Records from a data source
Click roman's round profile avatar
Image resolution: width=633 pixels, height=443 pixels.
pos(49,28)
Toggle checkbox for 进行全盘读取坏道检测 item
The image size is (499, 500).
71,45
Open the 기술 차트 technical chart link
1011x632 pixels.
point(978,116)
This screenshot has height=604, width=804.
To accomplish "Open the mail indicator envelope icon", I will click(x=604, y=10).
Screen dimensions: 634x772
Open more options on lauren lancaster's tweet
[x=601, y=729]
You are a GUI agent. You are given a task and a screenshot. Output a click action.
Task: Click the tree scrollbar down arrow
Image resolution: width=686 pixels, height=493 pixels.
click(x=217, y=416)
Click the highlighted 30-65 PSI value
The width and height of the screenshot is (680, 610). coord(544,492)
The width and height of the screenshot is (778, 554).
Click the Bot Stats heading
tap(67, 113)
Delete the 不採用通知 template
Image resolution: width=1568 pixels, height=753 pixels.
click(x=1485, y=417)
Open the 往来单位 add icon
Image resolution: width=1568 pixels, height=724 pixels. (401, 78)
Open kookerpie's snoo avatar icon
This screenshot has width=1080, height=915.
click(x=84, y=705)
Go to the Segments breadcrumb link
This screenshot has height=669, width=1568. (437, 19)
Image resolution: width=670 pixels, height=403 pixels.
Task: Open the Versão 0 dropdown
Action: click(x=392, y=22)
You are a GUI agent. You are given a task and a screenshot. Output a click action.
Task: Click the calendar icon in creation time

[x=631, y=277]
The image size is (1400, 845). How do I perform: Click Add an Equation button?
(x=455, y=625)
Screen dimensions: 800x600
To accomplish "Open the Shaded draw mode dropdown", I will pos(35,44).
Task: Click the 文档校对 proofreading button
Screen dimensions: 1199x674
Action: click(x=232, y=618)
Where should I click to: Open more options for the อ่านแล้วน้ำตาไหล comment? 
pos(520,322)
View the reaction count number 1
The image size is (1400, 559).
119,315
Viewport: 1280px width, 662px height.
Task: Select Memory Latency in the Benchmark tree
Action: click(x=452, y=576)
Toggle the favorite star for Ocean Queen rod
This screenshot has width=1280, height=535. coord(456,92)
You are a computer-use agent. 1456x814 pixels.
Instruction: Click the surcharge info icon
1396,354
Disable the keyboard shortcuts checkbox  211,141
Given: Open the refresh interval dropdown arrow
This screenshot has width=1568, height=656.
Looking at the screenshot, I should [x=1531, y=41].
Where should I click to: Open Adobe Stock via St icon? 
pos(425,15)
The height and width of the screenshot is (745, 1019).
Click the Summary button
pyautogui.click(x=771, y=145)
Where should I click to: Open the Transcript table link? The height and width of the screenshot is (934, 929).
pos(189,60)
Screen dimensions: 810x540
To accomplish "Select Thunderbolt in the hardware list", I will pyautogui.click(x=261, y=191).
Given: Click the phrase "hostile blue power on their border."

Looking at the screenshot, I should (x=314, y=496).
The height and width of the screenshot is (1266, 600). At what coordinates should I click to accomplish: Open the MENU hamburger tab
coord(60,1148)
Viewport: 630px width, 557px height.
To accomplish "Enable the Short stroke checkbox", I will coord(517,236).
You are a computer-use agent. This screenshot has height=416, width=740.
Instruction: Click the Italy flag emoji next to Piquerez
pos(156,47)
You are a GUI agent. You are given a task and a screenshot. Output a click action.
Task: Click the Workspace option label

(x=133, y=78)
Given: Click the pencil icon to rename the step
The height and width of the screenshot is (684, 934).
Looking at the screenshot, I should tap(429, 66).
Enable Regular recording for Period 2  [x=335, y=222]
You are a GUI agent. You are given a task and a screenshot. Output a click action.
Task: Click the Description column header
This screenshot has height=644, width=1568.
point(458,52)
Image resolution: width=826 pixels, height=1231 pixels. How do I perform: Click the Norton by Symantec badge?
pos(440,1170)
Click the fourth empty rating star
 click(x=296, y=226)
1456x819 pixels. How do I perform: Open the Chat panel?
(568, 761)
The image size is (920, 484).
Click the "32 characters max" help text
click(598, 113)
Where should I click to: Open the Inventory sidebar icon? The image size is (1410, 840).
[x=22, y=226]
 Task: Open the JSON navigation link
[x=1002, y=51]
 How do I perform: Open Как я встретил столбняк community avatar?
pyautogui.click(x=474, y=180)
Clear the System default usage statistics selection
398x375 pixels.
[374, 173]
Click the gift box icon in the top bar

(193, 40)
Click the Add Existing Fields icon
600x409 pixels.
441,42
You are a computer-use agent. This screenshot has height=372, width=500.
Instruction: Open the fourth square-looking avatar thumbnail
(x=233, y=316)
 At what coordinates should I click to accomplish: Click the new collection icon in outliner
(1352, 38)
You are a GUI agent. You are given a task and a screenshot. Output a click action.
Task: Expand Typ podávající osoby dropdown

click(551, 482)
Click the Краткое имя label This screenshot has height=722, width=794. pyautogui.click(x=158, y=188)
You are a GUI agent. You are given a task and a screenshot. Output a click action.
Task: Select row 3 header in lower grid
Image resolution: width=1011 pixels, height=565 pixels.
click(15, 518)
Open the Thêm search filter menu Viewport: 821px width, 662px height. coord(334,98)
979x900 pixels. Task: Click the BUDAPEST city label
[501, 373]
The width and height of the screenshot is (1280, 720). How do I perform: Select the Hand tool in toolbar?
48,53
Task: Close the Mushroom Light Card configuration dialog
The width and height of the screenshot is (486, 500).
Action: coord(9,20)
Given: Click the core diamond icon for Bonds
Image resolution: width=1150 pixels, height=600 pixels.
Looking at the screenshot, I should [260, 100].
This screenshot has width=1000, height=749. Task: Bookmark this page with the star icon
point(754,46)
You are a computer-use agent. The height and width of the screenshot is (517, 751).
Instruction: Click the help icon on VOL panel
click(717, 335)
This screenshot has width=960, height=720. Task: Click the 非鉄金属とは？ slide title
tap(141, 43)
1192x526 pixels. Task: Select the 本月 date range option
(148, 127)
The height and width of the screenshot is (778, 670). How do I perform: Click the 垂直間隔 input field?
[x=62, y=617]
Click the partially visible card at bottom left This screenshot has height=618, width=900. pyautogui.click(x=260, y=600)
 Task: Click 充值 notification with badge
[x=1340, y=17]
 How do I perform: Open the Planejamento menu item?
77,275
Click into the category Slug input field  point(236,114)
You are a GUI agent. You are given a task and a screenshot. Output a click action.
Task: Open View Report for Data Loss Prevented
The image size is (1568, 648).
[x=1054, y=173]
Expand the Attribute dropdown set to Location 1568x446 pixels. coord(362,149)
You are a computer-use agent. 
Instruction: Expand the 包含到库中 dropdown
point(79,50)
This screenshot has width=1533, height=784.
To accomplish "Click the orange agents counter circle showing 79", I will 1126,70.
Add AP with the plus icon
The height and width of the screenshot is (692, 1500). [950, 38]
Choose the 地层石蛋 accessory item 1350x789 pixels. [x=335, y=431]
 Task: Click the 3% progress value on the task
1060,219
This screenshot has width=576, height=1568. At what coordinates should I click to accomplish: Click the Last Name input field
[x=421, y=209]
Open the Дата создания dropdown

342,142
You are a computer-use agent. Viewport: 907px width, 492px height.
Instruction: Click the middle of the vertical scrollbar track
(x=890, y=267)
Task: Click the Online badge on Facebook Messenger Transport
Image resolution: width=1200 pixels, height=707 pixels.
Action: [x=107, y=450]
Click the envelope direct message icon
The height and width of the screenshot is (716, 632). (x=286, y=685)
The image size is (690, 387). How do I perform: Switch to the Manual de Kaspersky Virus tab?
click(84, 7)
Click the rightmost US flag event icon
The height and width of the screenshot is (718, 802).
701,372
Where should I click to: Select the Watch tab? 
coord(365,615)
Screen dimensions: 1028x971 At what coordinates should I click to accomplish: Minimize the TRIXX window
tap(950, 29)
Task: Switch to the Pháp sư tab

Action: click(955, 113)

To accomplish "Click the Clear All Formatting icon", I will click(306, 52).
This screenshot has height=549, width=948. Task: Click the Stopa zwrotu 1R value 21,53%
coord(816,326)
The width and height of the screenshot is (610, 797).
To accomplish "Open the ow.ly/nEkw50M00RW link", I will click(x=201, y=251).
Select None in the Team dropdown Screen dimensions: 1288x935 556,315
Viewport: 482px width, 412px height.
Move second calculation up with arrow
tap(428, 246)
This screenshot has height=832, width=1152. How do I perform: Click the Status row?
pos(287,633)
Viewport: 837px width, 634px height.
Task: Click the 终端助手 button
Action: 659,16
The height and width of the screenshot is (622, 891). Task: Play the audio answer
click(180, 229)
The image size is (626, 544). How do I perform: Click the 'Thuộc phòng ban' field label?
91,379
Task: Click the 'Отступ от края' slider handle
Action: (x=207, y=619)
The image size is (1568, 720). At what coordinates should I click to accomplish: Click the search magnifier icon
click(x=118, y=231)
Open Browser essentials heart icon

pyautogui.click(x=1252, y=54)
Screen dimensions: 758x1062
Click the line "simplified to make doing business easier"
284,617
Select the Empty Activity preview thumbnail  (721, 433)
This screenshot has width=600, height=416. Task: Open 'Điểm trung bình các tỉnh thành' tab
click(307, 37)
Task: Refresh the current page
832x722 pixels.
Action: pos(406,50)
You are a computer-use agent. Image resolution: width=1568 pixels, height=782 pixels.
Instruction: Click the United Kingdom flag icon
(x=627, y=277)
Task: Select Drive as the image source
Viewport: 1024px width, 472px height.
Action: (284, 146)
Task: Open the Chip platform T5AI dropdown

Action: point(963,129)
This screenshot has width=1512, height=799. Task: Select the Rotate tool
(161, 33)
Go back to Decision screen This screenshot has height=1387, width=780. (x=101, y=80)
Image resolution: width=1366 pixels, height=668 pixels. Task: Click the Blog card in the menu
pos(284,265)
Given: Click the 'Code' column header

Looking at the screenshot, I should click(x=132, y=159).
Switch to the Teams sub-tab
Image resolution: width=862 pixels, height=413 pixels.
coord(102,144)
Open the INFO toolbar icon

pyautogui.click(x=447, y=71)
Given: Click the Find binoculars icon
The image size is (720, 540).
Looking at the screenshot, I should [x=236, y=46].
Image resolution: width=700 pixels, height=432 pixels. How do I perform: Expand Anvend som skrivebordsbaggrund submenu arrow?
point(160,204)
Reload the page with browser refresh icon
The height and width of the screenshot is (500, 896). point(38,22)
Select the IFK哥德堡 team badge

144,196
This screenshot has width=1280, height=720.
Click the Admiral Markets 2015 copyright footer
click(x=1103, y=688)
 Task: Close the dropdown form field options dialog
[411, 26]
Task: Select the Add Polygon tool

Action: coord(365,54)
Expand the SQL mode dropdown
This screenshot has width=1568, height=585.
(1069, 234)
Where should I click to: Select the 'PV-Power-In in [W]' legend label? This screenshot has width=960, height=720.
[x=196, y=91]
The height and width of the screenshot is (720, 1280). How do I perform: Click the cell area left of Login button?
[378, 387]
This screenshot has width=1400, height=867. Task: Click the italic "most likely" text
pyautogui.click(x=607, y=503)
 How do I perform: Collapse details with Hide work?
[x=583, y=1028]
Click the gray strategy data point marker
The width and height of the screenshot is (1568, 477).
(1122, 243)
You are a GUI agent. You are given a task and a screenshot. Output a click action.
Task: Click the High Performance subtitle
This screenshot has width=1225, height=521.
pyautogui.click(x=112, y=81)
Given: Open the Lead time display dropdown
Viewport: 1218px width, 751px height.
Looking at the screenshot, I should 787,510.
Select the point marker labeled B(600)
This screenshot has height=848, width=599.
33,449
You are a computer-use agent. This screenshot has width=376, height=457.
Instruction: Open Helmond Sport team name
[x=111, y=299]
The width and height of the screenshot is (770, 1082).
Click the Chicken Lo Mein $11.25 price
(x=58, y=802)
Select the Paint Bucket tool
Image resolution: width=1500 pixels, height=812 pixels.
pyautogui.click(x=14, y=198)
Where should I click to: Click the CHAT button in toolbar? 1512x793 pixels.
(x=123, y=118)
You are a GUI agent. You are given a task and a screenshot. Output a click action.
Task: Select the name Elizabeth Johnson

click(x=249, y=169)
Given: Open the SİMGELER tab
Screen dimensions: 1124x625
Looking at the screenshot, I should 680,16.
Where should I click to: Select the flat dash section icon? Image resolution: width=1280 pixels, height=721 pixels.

Exercise goal: An exact copy of the data is needed, running from its first line through the line that holds "This screenshot has height=604, width=804.", and nothing beyond that.

Finished exercise:
Click roman's round profile avatar
Image resolution: width=633 pixels, height=443 pixels.
pos(49,28)
Toggle checkbox for 进行全盘读取坏道检测 item
The image size is (499, 500).
71,45
Open the 기술 차트 technical chart link
1011x632 pixels.
point(978,116)
This screenshot has height=604, width=804.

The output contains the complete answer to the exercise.